**EXERCISE OBJECTIVE:** Among the entries below, find the line with "Open 销售负责人 dropdown", then quote it and each following line up to and including the line with "The image size is (1494, 578).", and nothing else.

*** Opening GIVEN INFORMATION ***

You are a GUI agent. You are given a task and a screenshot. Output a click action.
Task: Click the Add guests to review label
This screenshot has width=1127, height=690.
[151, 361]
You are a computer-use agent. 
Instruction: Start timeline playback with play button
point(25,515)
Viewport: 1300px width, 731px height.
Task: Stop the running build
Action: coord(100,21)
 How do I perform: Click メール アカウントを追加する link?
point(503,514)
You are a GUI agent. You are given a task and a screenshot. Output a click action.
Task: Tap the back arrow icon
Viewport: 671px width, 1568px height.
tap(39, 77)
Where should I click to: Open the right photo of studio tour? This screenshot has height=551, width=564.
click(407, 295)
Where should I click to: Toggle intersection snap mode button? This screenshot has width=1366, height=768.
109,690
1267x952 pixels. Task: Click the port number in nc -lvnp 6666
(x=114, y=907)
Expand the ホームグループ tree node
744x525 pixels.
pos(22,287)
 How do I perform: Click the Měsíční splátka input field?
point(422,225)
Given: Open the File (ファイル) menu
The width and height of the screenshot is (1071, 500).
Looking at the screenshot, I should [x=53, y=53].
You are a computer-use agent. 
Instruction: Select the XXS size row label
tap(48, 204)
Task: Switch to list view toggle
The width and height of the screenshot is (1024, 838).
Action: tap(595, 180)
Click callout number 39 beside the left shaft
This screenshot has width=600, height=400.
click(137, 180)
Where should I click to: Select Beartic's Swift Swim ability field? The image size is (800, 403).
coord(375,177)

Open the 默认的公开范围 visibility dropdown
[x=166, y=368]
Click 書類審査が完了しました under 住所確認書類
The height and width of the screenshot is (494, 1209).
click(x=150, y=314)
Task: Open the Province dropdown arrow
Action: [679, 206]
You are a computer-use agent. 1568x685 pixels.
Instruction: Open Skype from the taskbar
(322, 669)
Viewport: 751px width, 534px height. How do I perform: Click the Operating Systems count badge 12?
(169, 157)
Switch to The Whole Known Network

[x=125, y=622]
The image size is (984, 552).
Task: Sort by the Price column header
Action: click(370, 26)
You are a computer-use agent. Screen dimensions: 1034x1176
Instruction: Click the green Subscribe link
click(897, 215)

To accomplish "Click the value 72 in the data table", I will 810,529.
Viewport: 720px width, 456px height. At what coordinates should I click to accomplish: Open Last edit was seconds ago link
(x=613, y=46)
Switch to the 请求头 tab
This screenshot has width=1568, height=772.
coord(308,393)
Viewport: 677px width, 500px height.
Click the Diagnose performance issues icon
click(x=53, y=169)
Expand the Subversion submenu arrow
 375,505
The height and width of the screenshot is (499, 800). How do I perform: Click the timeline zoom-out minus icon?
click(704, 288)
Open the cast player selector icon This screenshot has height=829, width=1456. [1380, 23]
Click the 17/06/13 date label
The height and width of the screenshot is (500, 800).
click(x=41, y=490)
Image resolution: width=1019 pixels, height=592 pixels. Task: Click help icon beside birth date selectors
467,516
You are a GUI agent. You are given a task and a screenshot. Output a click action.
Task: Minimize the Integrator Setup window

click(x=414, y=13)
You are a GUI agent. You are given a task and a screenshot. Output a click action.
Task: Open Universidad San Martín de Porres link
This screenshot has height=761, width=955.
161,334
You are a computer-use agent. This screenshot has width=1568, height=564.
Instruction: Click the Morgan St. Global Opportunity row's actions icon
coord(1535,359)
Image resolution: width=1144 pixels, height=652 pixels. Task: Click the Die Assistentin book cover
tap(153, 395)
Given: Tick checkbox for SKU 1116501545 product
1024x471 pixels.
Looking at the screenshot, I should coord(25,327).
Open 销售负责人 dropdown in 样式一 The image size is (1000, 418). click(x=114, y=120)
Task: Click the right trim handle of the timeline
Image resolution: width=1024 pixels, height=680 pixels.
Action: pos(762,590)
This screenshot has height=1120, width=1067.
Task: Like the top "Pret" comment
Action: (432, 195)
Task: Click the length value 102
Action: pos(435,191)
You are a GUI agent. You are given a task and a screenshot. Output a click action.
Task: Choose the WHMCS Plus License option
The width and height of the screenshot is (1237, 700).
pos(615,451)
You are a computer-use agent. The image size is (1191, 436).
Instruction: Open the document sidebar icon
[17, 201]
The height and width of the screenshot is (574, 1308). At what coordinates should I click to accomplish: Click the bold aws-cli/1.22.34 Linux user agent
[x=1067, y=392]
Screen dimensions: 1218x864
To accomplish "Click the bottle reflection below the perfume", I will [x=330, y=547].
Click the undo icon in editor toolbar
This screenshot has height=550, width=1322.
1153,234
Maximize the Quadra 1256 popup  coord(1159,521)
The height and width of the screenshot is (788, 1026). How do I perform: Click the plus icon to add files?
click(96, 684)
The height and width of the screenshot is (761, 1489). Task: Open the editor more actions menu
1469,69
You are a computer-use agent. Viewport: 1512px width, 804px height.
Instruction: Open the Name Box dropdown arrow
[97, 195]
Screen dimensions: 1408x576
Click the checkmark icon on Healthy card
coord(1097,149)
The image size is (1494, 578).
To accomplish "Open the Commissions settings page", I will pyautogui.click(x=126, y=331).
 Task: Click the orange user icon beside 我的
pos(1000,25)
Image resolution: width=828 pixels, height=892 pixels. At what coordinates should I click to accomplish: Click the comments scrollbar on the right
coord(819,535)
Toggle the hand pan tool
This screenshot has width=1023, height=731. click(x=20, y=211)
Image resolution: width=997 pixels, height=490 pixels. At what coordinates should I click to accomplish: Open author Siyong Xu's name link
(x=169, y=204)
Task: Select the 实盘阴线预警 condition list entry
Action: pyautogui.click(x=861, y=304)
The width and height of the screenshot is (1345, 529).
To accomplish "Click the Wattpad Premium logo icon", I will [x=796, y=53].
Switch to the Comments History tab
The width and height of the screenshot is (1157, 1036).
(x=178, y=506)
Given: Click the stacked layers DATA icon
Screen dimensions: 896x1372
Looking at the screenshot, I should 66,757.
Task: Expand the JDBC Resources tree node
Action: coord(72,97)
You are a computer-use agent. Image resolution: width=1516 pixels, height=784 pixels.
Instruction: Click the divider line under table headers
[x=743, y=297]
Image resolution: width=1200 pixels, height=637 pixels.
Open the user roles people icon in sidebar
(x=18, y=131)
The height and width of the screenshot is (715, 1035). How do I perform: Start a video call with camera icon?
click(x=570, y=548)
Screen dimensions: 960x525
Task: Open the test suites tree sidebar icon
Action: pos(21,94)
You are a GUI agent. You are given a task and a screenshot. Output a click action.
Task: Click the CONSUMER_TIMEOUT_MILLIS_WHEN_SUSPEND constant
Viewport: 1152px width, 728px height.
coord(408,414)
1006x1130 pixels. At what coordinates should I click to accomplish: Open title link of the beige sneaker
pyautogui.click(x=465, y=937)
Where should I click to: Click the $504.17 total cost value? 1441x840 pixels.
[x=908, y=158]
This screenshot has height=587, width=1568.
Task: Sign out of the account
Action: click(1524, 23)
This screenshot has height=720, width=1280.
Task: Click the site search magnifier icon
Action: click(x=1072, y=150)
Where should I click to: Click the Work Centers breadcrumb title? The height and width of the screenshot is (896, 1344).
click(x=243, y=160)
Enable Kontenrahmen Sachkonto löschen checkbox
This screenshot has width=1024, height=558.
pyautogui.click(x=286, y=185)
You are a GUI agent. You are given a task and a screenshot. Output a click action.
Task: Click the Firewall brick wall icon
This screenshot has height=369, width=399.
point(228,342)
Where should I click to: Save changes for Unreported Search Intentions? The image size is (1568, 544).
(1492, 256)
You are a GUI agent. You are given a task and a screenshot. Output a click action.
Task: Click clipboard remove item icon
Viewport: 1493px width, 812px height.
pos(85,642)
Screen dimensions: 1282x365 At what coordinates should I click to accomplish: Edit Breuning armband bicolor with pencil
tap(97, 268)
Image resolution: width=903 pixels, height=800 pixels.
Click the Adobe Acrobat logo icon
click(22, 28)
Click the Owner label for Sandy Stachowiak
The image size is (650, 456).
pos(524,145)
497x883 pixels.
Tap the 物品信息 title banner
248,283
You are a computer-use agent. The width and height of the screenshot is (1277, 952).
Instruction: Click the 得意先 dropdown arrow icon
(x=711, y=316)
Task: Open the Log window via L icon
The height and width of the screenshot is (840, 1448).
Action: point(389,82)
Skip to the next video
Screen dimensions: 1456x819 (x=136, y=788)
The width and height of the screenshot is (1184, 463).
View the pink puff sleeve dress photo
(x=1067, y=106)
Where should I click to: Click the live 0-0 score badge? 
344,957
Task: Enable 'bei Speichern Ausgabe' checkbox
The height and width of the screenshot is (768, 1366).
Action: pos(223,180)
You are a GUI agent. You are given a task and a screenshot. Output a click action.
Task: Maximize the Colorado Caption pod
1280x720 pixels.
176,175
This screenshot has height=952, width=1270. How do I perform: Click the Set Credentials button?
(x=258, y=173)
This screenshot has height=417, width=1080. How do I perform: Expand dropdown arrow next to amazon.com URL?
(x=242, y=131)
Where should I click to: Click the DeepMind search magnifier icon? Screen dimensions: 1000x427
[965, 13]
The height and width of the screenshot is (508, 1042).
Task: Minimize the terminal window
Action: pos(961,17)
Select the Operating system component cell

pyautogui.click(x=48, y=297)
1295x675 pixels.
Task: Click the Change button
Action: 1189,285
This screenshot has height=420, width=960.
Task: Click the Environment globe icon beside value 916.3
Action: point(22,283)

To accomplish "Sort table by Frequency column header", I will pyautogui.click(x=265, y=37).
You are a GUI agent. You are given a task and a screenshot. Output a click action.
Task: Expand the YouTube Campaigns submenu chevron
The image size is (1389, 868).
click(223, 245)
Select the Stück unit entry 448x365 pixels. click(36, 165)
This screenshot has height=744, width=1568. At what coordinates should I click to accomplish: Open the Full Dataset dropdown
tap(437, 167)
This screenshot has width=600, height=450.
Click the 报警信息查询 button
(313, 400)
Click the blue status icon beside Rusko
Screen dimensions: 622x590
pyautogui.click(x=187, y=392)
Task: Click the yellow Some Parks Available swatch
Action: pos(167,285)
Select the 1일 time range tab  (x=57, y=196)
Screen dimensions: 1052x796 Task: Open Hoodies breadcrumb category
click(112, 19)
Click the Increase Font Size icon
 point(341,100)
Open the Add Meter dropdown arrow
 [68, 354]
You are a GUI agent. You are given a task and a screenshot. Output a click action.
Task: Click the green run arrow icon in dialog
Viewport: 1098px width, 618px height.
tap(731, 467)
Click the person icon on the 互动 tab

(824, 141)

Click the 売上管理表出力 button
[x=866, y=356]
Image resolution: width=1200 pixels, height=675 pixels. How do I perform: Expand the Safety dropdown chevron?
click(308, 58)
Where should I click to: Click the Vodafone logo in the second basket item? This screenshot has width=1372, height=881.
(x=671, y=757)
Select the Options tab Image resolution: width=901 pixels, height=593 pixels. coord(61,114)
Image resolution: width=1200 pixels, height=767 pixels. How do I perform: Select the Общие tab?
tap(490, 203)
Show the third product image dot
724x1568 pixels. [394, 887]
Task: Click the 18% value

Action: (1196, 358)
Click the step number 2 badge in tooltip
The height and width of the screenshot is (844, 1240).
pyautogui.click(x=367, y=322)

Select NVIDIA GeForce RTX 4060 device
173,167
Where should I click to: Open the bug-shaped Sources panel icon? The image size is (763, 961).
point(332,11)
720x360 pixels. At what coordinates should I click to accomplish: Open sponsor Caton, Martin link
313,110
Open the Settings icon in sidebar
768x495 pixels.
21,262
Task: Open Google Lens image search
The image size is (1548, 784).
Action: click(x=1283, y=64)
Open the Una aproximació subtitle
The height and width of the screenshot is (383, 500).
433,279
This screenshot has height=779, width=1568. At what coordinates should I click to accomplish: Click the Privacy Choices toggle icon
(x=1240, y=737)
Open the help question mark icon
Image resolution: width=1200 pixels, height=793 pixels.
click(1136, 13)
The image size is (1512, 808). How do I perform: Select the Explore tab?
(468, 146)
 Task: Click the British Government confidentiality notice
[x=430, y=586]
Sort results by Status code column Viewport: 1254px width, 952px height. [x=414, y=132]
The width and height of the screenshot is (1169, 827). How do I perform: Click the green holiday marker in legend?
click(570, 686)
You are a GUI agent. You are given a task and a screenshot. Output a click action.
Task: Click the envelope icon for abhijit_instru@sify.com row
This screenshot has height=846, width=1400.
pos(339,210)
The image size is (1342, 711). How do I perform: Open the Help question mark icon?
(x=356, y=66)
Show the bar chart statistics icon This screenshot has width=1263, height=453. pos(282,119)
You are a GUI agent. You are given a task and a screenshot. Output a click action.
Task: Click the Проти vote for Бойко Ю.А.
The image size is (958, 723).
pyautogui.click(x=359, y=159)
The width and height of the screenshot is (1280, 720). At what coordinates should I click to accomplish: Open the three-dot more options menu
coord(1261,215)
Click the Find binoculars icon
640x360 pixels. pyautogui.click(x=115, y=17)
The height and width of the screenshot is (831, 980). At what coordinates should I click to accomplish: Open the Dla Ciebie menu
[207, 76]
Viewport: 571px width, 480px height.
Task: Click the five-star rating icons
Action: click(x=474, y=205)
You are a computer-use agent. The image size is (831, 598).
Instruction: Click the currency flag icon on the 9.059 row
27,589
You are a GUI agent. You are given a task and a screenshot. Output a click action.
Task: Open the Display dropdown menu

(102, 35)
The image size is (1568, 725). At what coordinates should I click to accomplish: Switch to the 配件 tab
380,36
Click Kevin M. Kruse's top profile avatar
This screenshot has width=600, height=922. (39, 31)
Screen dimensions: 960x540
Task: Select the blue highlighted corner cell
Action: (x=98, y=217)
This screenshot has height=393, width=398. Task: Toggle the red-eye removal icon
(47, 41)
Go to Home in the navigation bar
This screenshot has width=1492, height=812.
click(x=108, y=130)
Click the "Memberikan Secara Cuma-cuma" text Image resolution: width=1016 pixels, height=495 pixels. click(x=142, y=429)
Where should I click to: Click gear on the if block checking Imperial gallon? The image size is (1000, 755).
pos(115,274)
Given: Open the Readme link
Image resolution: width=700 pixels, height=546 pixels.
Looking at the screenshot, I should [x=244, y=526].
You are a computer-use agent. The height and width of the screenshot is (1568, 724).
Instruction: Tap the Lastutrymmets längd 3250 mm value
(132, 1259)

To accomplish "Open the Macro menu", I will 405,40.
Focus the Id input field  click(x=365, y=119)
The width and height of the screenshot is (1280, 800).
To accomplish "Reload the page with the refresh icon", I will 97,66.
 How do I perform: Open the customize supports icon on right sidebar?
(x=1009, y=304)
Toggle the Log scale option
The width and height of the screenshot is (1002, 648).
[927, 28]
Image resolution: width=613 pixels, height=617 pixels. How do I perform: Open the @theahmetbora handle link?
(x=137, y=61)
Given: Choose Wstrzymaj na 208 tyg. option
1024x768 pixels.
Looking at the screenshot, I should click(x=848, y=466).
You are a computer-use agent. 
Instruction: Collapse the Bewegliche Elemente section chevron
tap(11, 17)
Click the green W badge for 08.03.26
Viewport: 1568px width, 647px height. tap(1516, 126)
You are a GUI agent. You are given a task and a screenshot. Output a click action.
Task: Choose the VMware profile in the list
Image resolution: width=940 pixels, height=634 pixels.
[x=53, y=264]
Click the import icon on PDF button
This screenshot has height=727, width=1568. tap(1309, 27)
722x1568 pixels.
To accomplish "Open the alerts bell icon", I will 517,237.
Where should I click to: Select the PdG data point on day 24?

*** Closing GIVEN INFORMATION ***

**RESULT OF THE EXERCISE:**
Open 销售负责人 dropdown in 样式一 The image size is (1000, 418). click(x=114, y=120)
Task: Click the right trim handle of the timeline
Image resolution: width=1024 pixels, height=680 pixels.
Action: pos(762,590)
This screenshot has height=1120, width=1067.
Task: Like the top "Pret" comment
Action: (432, 195)
Task: Click the length value 102
Action: pos(435,191)
You are a GUI agent. You are given a task and a screenshot. Output a click action.
Task: Choose the WHMCS Plus License option
The width and height of the screenshot is (1237, 700).
pos(615,451)
You are a computer-use agent. The image size is (1191, 436).
Instruction: Open the document sidebar icon
[17, 201]
The height and width of the screenshot is (574, 1308). At what coordinates should I click to accomplish: Click the bold aws-cli/1.22.34 Linux user agent
[x=1067, y=392]
Screen dimensions: 1218x864
To accomplish "Click the bottle reflection below the perfume", I will [x=330, y=547].
Click the undo icon in editor toolbar
This screenshot has height=550, width=1322.
1153,234
Maximize the Quadra 1256 popup  coord(1159,521)
The height and width of the screenshot is (788, 1026). How do I perform: Click the plus icon to add files?
click(96, 684)
The height and width of the screenshot is (761, 1489). Task: Open the editor more actions menu
1469,69
You are a computer-use agent. Viewport: 1512px width, 804px height.
Instruction: Open the Name Box dropdown arrow
[97, 195]
Screen dimensions: 1408x576
Click the checkmark icon on Healthy card
coord(1097,149)
The image size is (1494, 578).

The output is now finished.